Of course Putin wants to curtail foreign NGOs. They can do lots of damage by destabilizing his government. Foreign-funded think tanks do not exist for thinking, but for peddling policies in line with the beliefs of the funders that they, not wanting to learn from recent experience, dogmatically assume are good for anyone at any time. It is a subject that at best very tangentially belongs to the current Ukraine story, but it has prepared the intellectual soil for the prevailing propaganda.
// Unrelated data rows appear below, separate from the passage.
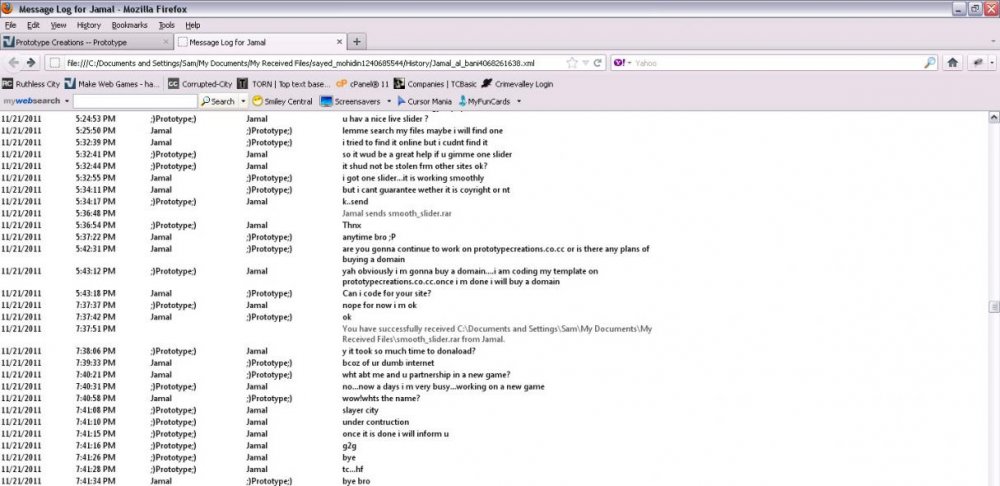This screenshot has width=1000, height=486.
Task: Expand the Screensavers dropdown arrow
Action: (387, 101)
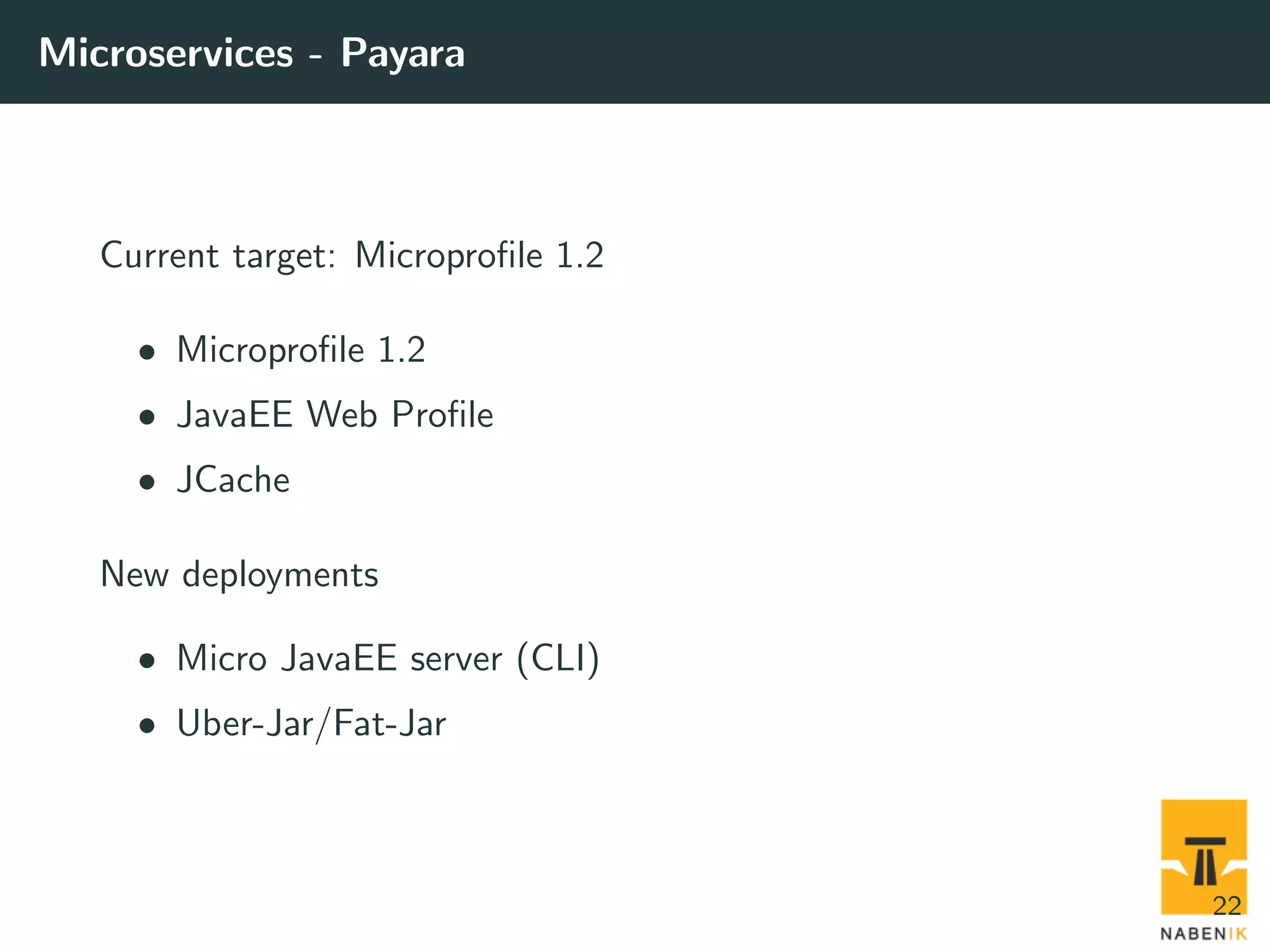The image size is (1270, 952).
Task: Click the 'Uber-Jar/Fat-Jar' bullet text
Action: pos(311,724)
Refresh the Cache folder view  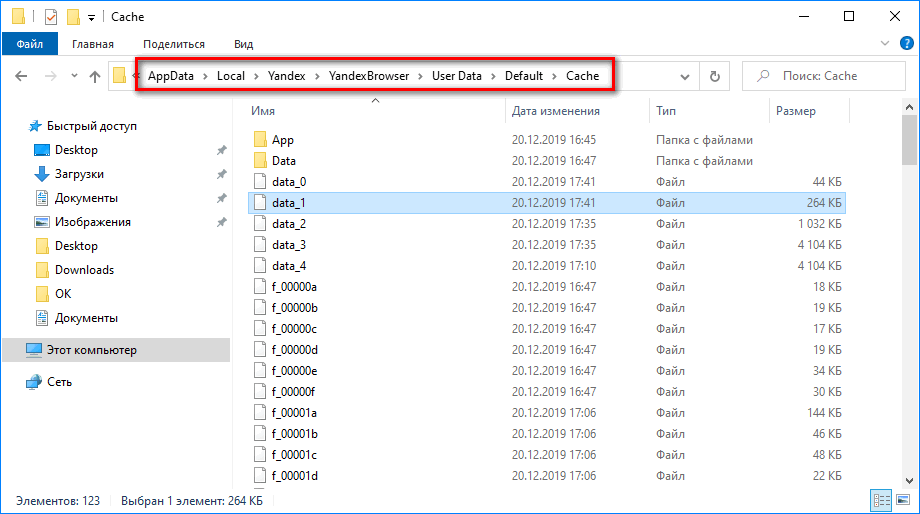coord(714,76)
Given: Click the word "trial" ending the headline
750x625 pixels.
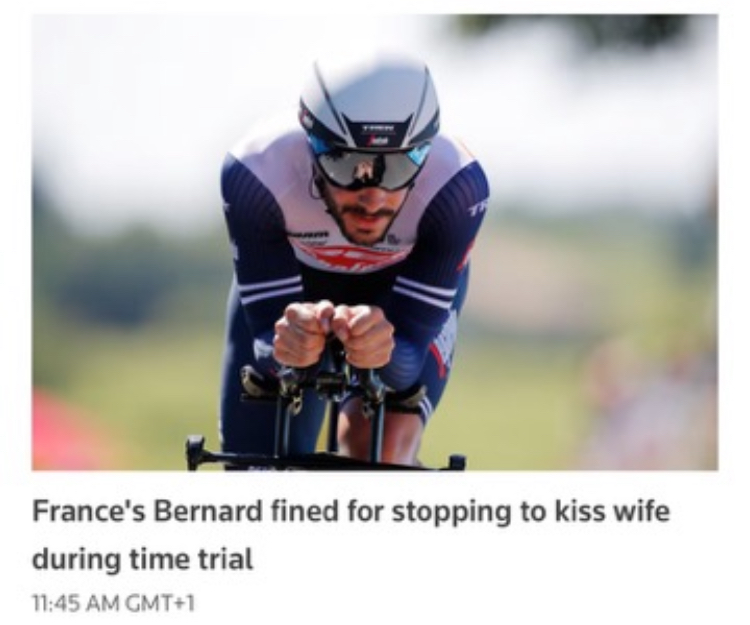Looking at the screenshot, I should click(225, 559).
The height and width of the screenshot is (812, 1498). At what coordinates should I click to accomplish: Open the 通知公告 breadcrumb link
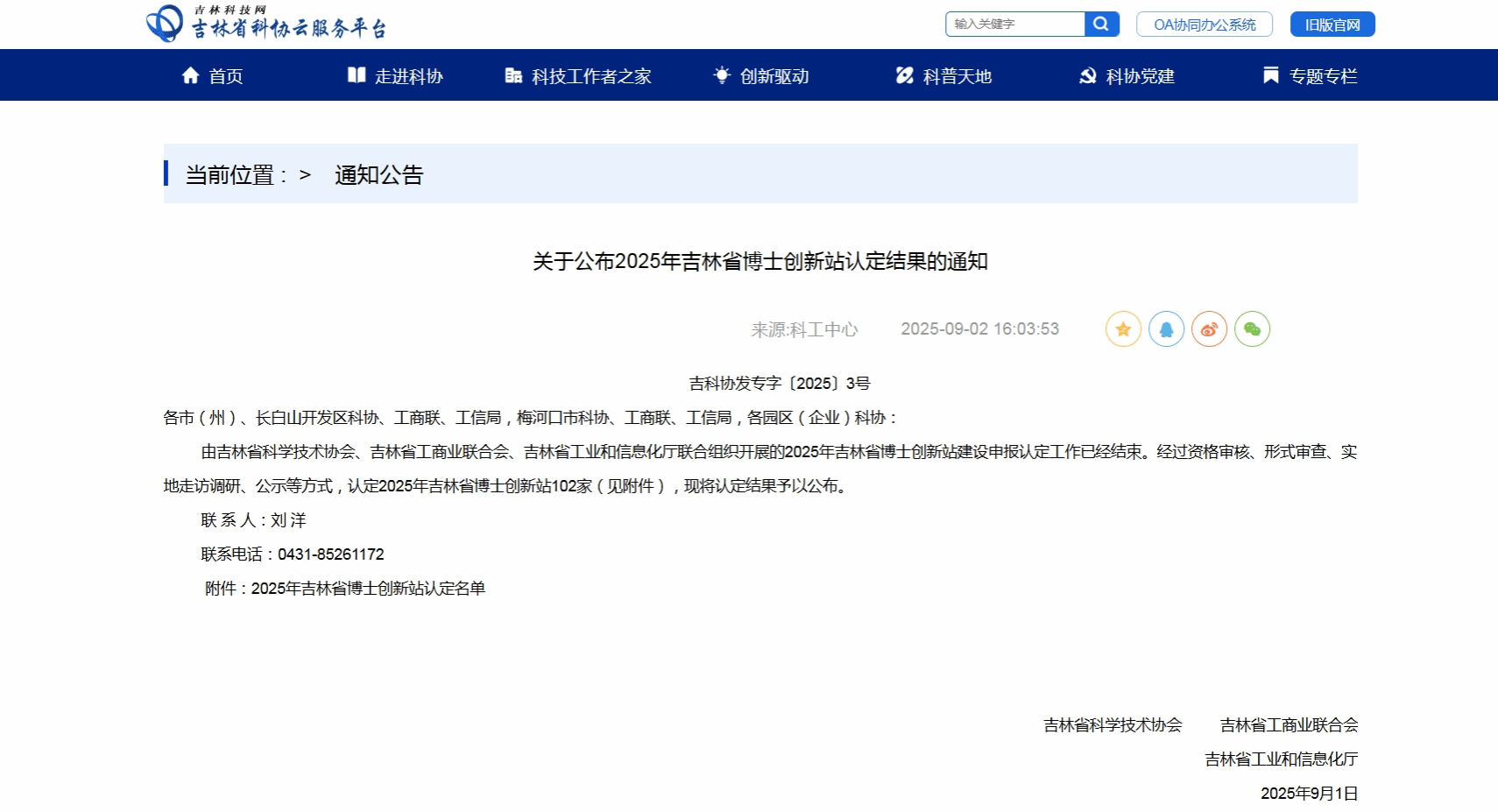point(378,175)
Does what I have said make me a Putin fan? I do not know him, and know not enough about him. When I try to remedy this with recent literature, I cannot avoid the impression that I have to wade through a great deal of vilification, and in the mainstream media I see no serious attempt to figure out what Putin may be trying to achieve, except for the nonsense about re-establishing a Russian empire. There has been no evidence at all of imperialist ambitions or the fact that he had his sights set on the Crimea before the coup, and before the NATO ambitions of the Russophobes who came out on top, endangered the Russian naval base there.
Does what I have said make me anti-American? Being accorded that label is almost inevitable, I suppose. I think that the United States is living through a seemingly endless tragedy. And I am deeply sympathetic to those concerned Americans, among them many of my friends, who must wrestle with this.